Una delle quali – forse una delle migliori performance della tua vita – ancora ricordo durò una buona mezz’ora, prima che ti mollassi uno schiaffo liberatorio a cui tu dicesti semplicemente ‘Ah, grazie’.
Che poi la filippica la facevi a me… Quando tu eri una iena, per principio.
Eri una iena quando ti chiedevo di tapparti la bocca o avrei perso la concentrazione in ciò che stavo facendo.
Eri una iena quando ti beccavo nella giornata sbagliata e quindi ogni occasione era buona per massacrarmi – certo, ma solo per litigare abbondantemente.
Eri una iena quando ti dissi che se avessi continuato a fumare t’avrei lanciato di sotto le sigarette al primo momento disponibile.
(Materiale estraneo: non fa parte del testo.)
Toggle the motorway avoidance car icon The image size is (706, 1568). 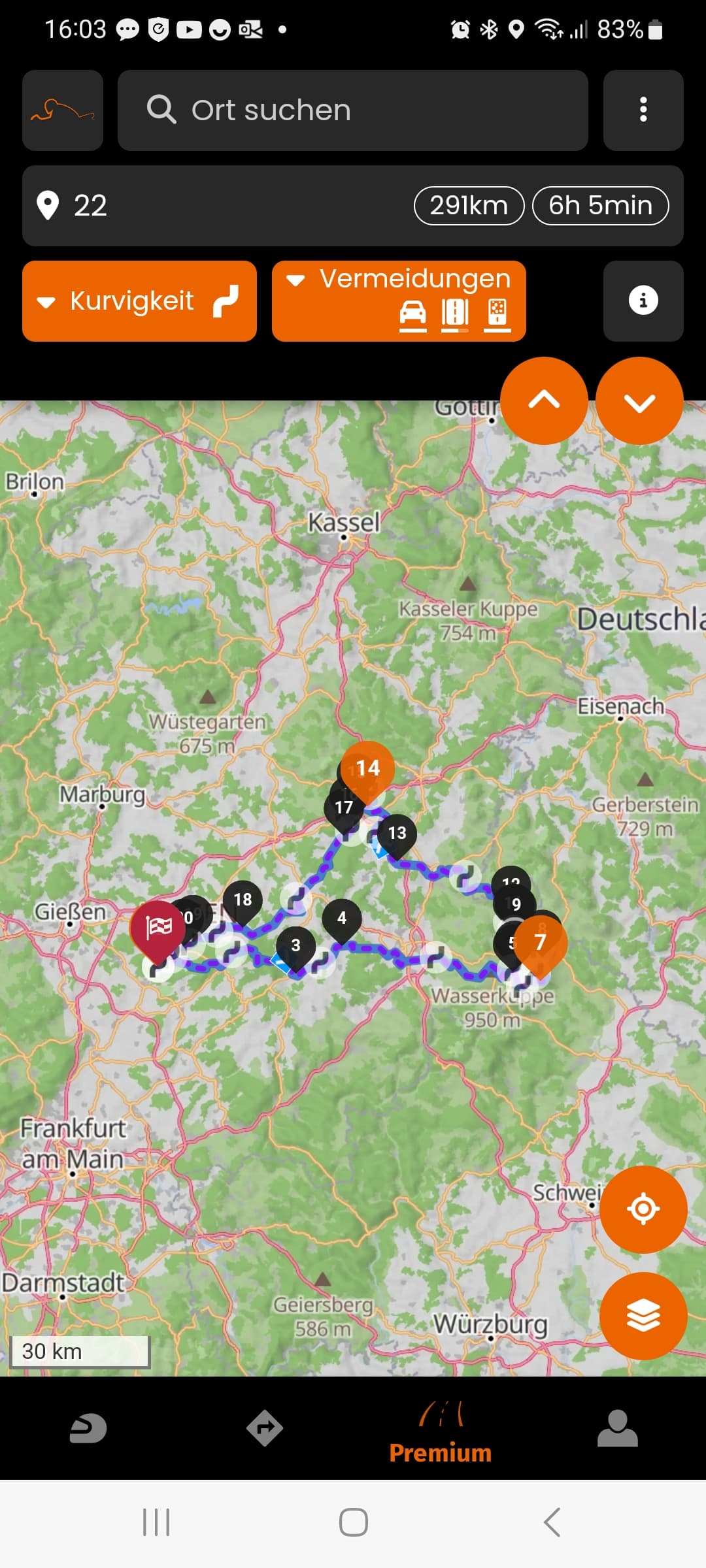412,314
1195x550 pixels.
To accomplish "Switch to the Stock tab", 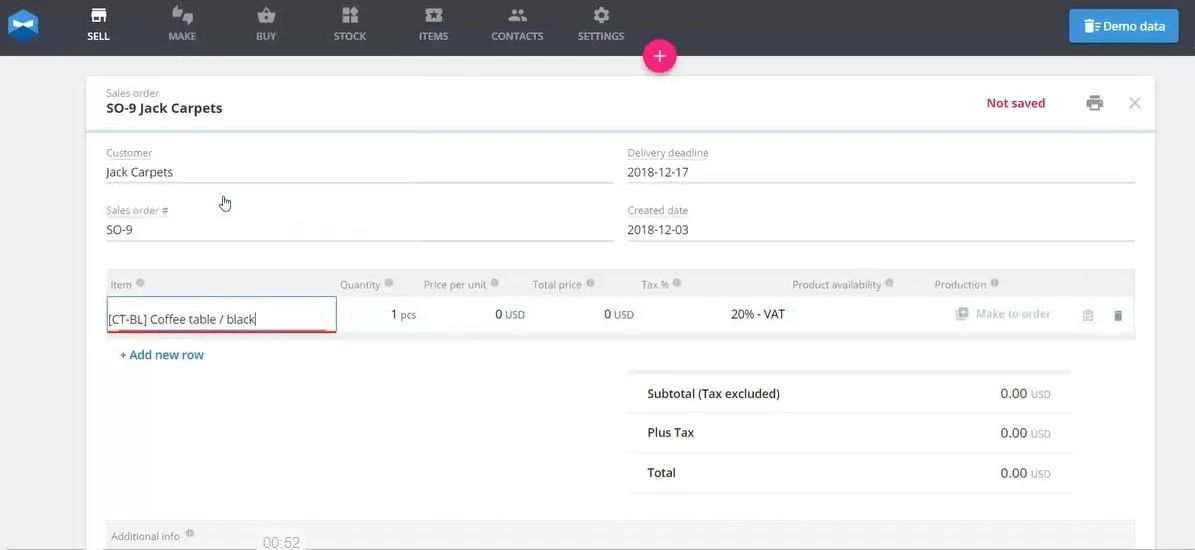I will click(x=350, y=24).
Io li odio i fumatori, li detesto, te lo giuro.
(Vorrei aggiungere altro ma non lo farò, rimani col dubbio, mi spiace.)
E, appunto, quando mi offristi quella famosa sigaretta, così ti dissi?
Lo ricordi, spero.
Te la lasciai fumare – era anche bello guardarti fumare, a contraddizione che mi mettevi addosso era/è incredibile – e pace.
Da dov’ero partita?
Ah già, dal bracciale.
Insomma, dicevo, si è rotto.
Storia chiusa, addio, ciao.
Sta ancora là – che poi tu guarda che giro di parole nel mezzo, che casino, mamma mia, come sempre, quando uno parla con te, si perde – e penso ci rimarrà.
Ora il braccio è più leggero, una preoccupazione di meno.
 
 
 
P.s.: avessi avuto il coraggio, anni fa, di resettarmi il cervello, eviterei di ripetermi il tuo numero in testa. E tranquillo, non ti chiamo per riaggiustalo, proprio no.